-- begin --

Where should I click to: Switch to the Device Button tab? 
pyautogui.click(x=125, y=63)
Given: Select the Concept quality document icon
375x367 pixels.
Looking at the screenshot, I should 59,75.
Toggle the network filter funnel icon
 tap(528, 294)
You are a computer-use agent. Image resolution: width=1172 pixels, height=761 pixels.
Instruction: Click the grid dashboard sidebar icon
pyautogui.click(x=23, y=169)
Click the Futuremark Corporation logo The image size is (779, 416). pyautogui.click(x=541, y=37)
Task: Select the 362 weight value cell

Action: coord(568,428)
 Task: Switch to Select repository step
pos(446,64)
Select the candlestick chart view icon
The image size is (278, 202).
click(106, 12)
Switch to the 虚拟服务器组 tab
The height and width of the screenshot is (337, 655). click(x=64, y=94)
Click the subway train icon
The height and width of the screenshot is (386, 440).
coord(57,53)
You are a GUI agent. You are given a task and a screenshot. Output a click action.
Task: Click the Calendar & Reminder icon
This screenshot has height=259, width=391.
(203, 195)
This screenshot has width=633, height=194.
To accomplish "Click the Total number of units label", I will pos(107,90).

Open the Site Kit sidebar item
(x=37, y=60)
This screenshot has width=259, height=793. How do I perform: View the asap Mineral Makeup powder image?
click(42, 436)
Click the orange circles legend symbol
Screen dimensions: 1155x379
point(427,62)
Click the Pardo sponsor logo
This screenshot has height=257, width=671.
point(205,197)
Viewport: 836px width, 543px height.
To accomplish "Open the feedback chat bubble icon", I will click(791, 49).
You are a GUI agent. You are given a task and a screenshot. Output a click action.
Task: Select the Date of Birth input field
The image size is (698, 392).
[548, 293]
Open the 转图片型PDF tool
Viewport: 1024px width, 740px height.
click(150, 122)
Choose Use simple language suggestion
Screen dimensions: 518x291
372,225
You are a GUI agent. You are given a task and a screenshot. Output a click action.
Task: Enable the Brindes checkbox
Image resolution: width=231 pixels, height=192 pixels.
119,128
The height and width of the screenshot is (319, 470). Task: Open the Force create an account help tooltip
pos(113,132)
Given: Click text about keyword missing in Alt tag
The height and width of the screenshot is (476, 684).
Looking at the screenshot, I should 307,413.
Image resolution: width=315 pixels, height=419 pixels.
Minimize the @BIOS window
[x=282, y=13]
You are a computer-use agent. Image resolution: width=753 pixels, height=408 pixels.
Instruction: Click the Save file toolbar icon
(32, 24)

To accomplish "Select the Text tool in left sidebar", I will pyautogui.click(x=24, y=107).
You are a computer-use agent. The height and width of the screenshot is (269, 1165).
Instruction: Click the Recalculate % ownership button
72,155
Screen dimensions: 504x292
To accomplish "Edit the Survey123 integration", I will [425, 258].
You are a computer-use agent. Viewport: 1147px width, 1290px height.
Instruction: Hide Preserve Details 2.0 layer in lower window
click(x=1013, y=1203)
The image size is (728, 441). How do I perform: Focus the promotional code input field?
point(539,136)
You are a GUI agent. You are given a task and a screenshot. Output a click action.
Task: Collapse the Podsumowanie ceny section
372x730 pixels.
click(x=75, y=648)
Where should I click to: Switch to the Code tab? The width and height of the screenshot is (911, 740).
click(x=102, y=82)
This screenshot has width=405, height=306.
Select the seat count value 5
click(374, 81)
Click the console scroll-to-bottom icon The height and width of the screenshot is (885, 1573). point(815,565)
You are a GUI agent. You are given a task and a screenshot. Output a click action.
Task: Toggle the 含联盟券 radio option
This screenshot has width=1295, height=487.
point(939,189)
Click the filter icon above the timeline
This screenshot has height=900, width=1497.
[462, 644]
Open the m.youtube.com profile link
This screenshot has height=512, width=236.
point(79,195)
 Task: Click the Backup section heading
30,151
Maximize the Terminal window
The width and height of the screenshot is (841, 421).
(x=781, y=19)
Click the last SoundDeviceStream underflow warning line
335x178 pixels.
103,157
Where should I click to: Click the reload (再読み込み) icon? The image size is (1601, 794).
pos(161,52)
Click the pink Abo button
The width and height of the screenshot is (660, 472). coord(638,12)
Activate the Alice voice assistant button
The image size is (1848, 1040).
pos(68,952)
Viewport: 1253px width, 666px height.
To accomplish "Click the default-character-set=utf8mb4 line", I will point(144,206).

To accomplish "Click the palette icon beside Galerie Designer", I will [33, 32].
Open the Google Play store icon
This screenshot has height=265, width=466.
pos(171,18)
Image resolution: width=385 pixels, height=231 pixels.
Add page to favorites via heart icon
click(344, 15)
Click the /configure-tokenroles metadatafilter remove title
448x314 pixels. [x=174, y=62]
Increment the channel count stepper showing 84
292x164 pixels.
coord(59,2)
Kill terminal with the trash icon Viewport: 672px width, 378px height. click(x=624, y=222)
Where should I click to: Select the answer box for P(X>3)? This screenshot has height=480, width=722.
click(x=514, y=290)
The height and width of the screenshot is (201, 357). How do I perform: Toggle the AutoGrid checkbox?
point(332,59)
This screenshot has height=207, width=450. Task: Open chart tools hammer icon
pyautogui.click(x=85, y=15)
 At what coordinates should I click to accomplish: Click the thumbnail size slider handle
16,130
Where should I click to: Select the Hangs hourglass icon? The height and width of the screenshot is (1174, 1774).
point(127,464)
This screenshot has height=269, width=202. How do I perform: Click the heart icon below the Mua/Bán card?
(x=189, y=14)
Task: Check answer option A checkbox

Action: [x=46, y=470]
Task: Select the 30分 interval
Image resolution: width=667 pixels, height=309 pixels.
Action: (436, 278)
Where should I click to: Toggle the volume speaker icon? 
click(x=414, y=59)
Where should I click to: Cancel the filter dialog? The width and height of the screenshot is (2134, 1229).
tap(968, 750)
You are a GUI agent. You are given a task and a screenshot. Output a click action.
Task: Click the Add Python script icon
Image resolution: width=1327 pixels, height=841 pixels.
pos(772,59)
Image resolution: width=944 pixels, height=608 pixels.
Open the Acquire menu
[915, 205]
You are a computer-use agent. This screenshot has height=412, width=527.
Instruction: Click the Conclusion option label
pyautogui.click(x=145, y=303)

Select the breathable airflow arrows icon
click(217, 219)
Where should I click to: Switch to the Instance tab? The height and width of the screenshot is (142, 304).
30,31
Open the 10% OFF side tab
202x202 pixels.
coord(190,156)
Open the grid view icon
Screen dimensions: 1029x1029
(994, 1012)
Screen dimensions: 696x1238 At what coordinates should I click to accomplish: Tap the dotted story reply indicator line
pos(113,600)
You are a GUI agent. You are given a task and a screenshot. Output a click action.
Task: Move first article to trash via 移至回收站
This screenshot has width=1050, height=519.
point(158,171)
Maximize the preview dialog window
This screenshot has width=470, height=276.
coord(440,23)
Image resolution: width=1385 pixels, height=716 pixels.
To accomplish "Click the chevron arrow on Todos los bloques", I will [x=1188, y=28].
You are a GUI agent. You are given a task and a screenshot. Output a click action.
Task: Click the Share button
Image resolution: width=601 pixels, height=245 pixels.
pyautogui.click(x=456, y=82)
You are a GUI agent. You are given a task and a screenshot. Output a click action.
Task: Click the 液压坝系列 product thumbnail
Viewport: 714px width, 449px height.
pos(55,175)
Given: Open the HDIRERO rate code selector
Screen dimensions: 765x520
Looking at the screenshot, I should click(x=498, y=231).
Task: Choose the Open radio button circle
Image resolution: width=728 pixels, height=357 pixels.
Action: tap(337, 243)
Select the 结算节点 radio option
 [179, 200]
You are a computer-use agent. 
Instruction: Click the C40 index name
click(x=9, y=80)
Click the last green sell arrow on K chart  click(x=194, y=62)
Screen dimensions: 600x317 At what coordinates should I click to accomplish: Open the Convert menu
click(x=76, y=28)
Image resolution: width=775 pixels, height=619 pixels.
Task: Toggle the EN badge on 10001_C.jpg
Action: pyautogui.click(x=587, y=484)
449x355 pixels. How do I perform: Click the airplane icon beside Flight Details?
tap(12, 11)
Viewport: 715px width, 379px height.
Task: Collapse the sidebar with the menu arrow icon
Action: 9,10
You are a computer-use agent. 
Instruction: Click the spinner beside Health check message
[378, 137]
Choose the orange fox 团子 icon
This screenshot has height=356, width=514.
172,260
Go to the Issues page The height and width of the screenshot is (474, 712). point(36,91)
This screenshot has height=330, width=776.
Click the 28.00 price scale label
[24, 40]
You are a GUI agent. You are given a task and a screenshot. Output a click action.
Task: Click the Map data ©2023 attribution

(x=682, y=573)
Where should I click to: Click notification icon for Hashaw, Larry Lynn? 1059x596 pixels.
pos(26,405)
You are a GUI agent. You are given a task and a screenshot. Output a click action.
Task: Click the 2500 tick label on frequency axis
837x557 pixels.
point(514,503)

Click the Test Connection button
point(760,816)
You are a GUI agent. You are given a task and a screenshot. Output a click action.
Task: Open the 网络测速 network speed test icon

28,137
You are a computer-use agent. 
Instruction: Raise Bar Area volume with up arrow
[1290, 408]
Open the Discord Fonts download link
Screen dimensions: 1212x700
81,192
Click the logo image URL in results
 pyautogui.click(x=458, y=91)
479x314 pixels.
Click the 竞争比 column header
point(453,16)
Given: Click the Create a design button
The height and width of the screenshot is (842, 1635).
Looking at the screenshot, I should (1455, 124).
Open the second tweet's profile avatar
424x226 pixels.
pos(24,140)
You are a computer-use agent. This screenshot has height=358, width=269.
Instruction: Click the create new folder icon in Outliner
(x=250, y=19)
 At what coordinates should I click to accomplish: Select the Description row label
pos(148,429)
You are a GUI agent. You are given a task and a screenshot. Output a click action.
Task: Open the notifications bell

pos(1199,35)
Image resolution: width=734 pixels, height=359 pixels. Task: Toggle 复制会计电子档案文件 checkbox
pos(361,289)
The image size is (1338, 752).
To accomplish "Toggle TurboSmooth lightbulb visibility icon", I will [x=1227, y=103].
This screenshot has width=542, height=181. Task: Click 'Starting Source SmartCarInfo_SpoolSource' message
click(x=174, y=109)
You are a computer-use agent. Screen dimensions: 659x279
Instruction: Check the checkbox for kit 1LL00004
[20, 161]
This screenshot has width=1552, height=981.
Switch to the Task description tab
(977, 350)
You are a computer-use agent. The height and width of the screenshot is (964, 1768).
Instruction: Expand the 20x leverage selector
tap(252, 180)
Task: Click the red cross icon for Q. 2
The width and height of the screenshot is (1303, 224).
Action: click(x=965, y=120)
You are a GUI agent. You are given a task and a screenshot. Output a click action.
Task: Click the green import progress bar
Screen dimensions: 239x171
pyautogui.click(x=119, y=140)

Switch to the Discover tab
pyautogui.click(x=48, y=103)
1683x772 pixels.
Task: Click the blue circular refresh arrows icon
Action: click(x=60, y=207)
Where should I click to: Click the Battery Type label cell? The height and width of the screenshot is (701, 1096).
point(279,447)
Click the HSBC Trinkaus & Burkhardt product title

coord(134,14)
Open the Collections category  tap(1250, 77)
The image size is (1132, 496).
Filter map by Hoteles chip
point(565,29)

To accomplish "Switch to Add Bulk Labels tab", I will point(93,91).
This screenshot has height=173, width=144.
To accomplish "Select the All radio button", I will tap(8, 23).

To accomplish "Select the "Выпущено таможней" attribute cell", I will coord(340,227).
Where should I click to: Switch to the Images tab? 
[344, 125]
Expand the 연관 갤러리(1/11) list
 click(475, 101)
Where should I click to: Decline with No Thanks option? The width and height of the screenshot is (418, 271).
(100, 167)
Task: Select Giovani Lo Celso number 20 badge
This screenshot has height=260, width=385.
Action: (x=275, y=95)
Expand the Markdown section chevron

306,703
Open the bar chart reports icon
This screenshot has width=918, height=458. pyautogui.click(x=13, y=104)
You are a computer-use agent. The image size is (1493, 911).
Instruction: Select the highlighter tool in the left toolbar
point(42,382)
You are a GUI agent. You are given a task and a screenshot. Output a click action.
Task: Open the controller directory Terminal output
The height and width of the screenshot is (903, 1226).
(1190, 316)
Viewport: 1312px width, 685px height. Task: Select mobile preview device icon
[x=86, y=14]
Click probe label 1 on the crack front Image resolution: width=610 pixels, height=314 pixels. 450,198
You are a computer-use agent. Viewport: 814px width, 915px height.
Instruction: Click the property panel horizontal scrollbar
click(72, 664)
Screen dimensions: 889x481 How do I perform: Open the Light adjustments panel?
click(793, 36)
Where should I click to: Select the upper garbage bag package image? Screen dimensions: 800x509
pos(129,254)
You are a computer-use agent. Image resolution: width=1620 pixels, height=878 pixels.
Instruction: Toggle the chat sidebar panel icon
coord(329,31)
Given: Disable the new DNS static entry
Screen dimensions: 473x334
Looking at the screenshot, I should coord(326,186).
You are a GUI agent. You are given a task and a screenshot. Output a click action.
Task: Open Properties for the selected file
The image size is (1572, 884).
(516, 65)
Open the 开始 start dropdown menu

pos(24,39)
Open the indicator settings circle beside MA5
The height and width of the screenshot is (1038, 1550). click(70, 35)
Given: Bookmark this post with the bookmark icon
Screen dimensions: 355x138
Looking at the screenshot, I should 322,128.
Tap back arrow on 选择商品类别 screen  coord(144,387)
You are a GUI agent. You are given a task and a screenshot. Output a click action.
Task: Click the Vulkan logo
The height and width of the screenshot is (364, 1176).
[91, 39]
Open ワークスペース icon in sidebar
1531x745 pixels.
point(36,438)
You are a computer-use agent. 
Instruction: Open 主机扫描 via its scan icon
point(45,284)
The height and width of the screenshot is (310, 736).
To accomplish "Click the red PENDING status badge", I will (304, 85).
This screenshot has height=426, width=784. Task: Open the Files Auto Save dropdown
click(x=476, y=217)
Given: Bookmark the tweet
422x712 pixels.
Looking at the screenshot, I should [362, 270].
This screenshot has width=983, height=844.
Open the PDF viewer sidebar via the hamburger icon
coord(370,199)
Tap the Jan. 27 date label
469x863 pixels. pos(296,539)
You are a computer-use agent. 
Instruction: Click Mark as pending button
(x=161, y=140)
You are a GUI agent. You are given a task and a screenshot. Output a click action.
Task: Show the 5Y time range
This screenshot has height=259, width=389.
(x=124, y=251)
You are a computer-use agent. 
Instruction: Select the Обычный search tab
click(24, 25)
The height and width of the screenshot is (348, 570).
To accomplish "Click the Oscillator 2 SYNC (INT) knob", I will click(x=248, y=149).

-- end --

(What you have to do): Extract and repeat verbatim the entries from the line containing "Open the Discord Fonts download link" through the line containing "pos(24,140)", inclusive.

(Exercise answer):
Open the Discord Fonts download link
Screen dimensions: 1212x700
81,192
Click the logo image URL in results
 pyautogui.click(x=458, y=91)
479x314 pixels.
Click the 竞争比 column header
point(453,16)
Given: Click the Create a design button
The height and width of the screenshot is (842, 1635).
Looking at the screenshot, I should (1455, 124).
Open the second tweet's profile avatar
424x226 pixels.
pos(24,140)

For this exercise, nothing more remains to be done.